A Starting Point for Dynamic Community Detection with Leiden Algorithm
Subhajit Sahu
TL;DR
The paper tackles dynamic community detection by extending Naive-dynamic, Delta-screening, and Dynamic Frontier approaches to a fast multicore Leiden algorithm. It presents selective refinement and a subset renumbering scheme to maintain well-connected communities while exploiting prior memberships, yielding up to $1.98\times$ average speedups (and up to $3.72\times$ for small updates) over Static Leiden on large graphs, with strong scalability across 64 cores. The methods preserve modularity nearly as well as the static baseline and provide insights into load balancing and refinement costs, suggesting DF Leiden as a practical option for evolving graphs. Overall, the work demonstrates the feasibility and value of dynamic Leiden for efficiently updating communities in dynamic networks, laying groundwork for future refinement and optimization.
Abstract
Real-world graphs often evolve over time, making community or cluster detection a crucial task.

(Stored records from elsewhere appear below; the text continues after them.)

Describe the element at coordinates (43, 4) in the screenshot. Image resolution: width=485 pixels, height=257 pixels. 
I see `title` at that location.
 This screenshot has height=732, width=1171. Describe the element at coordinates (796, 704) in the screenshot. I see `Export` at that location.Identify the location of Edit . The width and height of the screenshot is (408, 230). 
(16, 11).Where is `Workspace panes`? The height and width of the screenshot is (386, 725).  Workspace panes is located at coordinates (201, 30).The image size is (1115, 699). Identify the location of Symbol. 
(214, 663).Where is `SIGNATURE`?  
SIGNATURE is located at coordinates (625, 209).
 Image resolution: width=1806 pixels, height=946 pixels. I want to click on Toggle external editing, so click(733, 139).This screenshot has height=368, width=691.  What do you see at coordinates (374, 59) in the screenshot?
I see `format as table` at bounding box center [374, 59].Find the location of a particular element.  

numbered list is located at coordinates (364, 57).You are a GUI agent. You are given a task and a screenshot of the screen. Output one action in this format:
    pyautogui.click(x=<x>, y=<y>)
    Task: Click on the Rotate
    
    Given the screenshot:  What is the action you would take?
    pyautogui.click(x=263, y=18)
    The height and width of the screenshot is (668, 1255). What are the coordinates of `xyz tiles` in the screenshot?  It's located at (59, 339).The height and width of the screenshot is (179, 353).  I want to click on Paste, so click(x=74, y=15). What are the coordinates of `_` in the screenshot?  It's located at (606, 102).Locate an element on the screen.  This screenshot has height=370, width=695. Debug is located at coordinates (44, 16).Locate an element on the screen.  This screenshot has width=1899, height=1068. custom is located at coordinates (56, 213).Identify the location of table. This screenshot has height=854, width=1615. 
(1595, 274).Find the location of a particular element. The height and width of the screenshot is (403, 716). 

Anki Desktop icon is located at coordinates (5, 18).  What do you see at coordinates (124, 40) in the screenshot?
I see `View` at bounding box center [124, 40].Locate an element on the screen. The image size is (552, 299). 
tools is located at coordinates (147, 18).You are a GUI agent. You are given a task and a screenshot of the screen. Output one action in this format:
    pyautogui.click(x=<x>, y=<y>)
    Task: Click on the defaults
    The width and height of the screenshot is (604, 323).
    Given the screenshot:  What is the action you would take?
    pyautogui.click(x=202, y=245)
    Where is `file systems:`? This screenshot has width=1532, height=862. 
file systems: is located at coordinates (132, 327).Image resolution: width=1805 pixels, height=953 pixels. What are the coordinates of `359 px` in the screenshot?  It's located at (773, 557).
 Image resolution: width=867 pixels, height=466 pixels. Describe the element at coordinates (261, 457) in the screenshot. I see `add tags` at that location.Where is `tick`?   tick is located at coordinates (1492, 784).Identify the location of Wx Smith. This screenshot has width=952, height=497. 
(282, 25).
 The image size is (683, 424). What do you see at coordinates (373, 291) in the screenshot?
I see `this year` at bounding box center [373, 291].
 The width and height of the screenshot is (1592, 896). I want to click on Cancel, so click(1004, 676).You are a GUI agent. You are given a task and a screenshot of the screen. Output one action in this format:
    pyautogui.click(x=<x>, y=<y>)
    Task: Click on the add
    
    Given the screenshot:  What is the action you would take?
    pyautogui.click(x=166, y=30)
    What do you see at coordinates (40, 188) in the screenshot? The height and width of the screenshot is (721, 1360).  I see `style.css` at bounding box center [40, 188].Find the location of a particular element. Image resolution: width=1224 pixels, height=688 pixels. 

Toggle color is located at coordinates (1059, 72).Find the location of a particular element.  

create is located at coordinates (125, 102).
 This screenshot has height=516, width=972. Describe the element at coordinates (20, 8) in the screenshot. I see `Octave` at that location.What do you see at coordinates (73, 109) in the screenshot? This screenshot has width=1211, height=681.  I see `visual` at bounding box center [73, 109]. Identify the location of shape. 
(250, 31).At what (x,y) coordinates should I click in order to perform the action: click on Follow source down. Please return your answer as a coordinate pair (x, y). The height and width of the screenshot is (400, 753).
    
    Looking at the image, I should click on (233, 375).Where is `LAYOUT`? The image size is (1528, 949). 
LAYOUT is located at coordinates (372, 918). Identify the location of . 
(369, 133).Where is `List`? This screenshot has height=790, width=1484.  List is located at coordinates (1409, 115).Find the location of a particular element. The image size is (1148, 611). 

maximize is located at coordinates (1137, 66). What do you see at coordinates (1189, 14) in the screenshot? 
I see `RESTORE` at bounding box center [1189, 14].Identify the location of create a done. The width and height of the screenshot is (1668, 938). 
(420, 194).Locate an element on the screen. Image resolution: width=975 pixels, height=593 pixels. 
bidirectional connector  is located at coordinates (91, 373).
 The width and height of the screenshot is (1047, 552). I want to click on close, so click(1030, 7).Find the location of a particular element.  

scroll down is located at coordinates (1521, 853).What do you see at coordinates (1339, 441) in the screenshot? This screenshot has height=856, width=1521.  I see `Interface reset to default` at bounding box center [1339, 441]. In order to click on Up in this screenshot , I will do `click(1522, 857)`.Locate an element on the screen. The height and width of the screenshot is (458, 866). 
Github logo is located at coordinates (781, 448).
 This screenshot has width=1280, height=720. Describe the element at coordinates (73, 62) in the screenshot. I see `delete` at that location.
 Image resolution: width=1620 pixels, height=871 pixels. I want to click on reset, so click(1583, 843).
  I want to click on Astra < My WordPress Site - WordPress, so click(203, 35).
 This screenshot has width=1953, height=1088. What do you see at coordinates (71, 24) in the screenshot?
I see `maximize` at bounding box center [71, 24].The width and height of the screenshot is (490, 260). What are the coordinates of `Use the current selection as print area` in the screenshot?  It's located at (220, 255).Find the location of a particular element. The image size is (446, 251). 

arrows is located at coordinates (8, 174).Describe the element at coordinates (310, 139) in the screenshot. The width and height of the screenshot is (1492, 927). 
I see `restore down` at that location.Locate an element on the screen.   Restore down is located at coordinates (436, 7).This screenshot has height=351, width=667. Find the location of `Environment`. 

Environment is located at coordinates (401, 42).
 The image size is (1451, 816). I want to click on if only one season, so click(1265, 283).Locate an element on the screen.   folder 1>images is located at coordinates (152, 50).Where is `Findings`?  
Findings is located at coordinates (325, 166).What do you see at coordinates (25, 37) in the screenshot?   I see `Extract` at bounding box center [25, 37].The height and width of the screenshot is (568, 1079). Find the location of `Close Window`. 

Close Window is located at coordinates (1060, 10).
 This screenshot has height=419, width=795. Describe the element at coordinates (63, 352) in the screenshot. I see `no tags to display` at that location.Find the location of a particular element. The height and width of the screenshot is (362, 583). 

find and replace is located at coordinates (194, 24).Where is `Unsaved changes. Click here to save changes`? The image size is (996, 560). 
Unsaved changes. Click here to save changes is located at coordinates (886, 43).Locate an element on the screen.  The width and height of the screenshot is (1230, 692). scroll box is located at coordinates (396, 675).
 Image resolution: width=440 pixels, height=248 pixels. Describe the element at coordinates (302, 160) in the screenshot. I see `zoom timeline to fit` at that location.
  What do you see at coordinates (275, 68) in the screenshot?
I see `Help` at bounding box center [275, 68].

In this technical report, we extend three dynamic approaches - Naive-dynamic (ND), Delta-screening (DS), and Dynamic Frontier (DF) - to our multicore implementation of the Leiden algorithm, known for its high-quality community detection. Our experiments, conducted on a server with a 64-core AMD EPYC-7742 processor, show that ND, DS, and DF Leiden achieve average speedups of 1.37x, 1.47x, and 1.98x on large graphs with random batch updates, compared to the Static Leiden algorithm - while scaling at a rate of 1.6x for every doubling of threads. To our knowledge, this is the first attempt to apply dynamic approaches to the Leiden algorithm. We hope these early results pave the way for further development of dynamic approaches for evolving graphs.